Análisis

Paulovich: Evo: Premio y Castigo

Mi Pariente Espiritual retornó de Quillacollo para seguir cumpliendo su misión humanitaria de ayudarme en mi mundo de tinieblas y escribir esta columna periodística tres veces por semana además de prestarme dinero con plazos generosos, sólo con la condición de llevarla a bailar en grandes acontecimientos choleros.

Recién llegada se presentó en mi casa y luego de hacerme conocer las noticias del día me dijo: “Jefecito tengo el grato placer de recordarle que yo fui la primera mujer periodista que pronosticó el triunfo electoral de Evo Morales, vaticinando que calificó al mandatario como Presidente Vitalicio de nuestro infortunado país”.

Agaché la cabeza en señal de asentimiento y le agradecí por asociarme a su clarividencia periodística.

Siguiendo sobre el mismo tema, pregunté a la cholita cochabambina si se alegraba por sus pronósticos a favor del mandatario, o lamentaba la suerte política del mismo.

Mi comadrita cerró sus ojos “chaskañawis” como si estuviera estrujando su cerebro y me dijo pausadamente: “Yo pienso que la Presidencia de Bolivia es una felicidad y un castigo al mismo tiempo, eres un todopoderoso y cuando quieres hacer algo hay 10 millones de ciudadanos que se oponen y están seguros de que lo harían mejor que tú, y en menor tiempo y mucho más barato…”

Grabé en mi mente la frase de Macacha viuda de Racacha y escribí en un pedacito de mi alma: “La Presidencia de Bolivia es un Premio y un Castigo”.

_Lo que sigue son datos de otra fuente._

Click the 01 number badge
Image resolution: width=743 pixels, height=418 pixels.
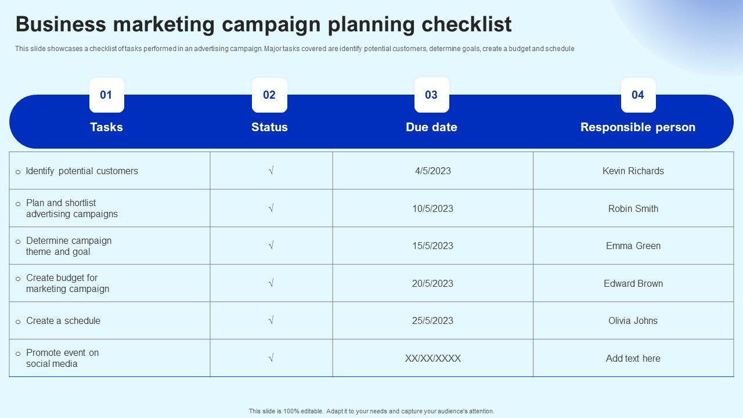point(106,95)
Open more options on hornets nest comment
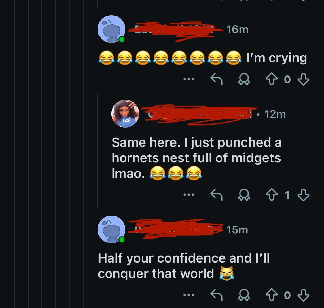 [189, 195]
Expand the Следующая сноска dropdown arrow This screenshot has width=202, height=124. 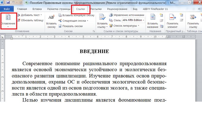(x=87, y=21)
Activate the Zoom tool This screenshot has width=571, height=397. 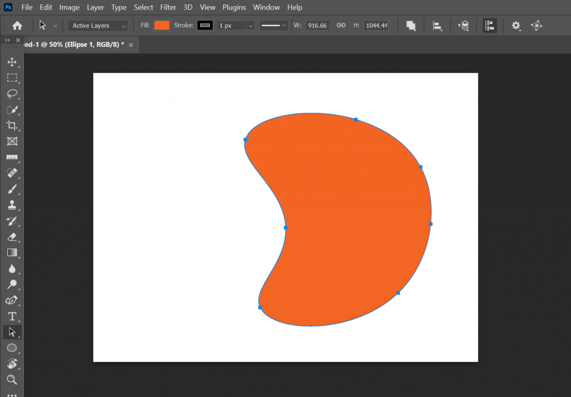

Como la cholita volvió más locuaz de Quillacollo, después de haber ingerido algunas tutumas de chicha buena, le consulté acerca de las primeras declaraciones evísticas señalando a la Iglesia Católica en Bolivia como su enemiga, amenazando a nuestros jerarcas eclesiásticos de que el Evo se quejaría ante el papa Francisco.

Mi comadrita sonrió ante este despliegue de un Presidente que se cree tan poderoso como para ponerse frente a un poder espiritual como la Iglesia Católica que es gobernada por los arzobispos y obispos nombrados todos por el papa Francisco que gobierna desde Roma, la ciudad eterna.

Piadosamente se condolió de la arrogancia de nuestro mandatario y me dijo en la oreja: “Es que nuestro presidente Evo no sabe que en todas las misas que se celebran, hay una voz que nos insta a rezar por nuestros gobernantes y todos nosotros elevamos una plegaria por Evo que hoy comienza a vivir un nuevo periodo de su Presidencia Vitalicia, como la bautizó un angelito que llegó de Quillacollo con polleras y sin espadas.